▶ **Passage given**:
::::

Question

sum_{n=1}^{12}3n-2

Answer 1

sum_{n=1}^{12}3n-2

Answer 2

\[\sum_{n=1}^{12}3n-2\]

Answer 3

This is an arithmetic progression.

Answer 4

oops

Answer 5

\[1+4+7+10+...+34\]

Answer 6

what is the formula to figure this out

Answer 7

The of the first n terms of an arithmetic progression is\[S _{n}=\frac{ n }{ 2 }\left[ 2a +(n -1)d \right]\]where a is the first term and d is the common difference.

Answer 8

OR you can also use \[S _{n}=\frac{ n }{ 2 }(a +t _{n})\]where tn is the last term.

Answer 9

Since @satellite73 already gave it away, you know that the first term is 1 and the last term is 34. You also know that the common difference is 3 because each term of the progression increases by 3.

Answer 10

Now you just need to use one of the formulas above. The second would be more efficient in this case. But either is fine.

::::

▶ **Supplied records**:
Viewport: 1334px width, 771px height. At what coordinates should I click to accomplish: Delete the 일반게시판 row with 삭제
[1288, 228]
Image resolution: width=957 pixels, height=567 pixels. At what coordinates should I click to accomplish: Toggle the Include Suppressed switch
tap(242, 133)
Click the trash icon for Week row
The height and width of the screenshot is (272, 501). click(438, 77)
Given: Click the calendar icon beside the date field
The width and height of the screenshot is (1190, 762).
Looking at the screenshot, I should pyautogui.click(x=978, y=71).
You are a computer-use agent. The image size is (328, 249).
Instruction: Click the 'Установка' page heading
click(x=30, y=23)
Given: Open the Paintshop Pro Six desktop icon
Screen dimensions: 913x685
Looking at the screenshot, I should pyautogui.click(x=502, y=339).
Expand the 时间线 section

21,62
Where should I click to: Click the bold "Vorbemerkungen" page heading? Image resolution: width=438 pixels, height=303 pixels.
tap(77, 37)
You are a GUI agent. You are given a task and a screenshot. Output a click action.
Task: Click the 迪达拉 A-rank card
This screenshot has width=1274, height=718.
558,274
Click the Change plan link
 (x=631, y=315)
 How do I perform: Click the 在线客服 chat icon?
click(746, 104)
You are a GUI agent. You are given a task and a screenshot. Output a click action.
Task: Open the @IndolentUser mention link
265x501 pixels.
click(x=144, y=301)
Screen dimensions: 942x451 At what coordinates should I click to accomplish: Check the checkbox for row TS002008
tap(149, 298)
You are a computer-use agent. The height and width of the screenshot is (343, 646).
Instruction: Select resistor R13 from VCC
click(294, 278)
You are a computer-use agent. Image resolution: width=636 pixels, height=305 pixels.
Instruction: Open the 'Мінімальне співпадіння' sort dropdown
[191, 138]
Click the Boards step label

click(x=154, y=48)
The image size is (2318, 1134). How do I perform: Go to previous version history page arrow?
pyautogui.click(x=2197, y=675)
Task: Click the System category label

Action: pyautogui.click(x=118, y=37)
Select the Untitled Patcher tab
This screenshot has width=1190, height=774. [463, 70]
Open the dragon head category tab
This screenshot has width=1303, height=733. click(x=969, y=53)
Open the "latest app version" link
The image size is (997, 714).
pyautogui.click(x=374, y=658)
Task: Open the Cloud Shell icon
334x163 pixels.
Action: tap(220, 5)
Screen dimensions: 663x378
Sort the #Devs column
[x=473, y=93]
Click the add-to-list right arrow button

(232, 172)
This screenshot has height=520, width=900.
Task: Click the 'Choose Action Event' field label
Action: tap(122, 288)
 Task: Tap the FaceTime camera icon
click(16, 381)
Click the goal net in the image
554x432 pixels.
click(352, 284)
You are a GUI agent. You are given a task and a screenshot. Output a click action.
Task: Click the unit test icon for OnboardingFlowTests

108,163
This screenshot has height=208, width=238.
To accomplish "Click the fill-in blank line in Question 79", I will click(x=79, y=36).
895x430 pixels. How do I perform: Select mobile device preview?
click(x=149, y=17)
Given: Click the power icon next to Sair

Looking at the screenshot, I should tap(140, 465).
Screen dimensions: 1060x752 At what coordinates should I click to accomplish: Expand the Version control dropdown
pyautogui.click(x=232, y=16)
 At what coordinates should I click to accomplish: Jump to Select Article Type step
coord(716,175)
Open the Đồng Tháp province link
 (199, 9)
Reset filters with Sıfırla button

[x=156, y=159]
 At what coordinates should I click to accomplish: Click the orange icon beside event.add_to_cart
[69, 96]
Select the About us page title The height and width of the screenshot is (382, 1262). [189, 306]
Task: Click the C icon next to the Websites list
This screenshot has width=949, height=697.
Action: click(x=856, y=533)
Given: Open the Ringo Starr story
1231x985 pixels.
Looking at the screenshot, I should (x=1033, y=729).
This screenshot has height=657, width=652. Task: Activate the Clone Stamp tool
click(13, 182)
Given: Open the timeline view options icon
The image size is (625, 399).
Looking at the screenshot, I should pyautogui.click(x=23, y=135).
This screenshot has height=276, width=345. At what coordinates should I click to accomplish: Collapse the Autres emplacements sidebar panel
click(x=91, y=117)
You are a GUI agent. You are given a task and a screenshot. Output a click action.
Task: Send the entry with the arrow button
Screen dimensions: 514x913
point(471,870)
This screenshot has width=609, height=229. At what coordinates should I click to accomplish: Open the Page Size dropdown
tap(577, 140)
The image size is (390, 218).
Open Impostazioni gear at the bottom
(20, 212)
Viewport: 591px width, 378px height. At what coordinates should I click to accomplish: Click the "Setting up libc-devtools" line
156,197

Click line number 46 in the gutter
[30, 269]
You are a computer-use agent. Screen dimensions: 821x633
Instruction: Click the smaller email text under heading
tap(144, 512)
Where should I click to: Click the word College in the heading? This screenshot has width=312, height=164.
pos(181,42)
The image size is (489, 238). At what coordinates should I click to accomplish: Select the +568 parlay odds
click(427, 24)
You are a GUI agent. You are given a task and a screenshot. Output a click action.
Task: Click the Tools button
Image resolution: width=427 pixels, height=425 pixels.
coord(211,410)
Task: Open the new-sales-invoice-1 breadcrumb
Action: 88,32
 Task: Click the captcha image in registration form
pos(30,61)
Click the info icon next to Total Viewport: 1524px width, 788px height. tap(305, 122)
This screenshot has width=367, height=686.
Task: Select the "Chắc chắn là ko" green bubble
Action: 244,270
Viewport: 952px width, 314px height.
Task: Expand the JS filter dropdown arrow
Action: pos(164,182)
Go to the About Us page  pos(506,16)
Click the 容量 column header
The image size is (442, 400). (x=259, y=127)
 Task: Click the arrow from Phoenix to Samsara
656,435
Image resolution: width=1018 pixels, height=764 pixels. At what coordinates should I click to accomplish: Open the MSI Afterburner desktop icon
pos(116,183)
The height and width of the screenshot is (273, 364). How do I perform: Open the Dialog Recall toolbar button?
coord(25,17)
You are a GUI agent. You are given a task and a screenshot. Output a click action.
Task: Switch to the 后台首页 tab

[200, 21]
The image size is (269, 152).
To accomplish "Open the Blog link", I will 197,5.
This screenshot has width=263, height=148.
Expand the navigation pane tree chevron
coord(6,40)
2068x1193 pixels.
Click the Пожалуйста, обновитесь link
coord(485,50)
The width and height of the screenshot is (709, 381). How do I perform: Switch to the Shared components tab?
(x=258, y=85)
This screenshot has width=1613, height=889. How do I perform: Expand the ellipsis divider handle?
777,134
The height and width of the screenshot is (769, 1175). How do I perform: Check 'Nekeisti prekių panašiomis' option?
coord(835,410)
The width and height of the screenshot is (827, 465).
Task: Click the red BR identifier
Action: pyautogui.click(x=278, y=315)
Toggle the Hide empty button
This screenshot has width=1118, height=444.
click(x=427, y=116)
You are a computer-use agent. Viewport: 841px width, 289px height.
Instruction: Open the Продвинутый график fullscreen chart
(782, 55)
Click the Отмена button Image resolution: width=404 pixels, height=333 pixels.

::::

▶ **To be done**:
• A. In the arithmetic progression thread, what is the common difference of the progression?
• B. Reproduce the records word for word, starting at the line that contains "Task: Click the captcha" and stopping after the line that contains "pos(116,183)".
The forum thread and the records are unrelated and should be treated as separate material.

▶ **Responses to the tasks**:
• A. 3

• B.
 Task: Click the captcha image in registration form
pos(30,61)
Click the info icon next to Total Viewport: 1524px width, 788px height. tap(305, 122)
This screenshot has width=367, height=686.
Task: Select the "Chắc chắn là ko" green bubble
Action: 244,270
Viewport: 952px width, 314px height.
Task: Expand the JS filter dropdown arrow
Action: pos(164,182)
Go to the About Us page  pos(506,16)
Click the 容量 column header
The image size is (442, 400). (x=259, y=127)
 Task: Click the arrow from Phoenix to Samsara
656,435
Image resolution: width=1018 pixels, height=764 pixels. At what coordinates should I click to accomplish: Open the MSI Afterburner desktop icon
pos(116,183)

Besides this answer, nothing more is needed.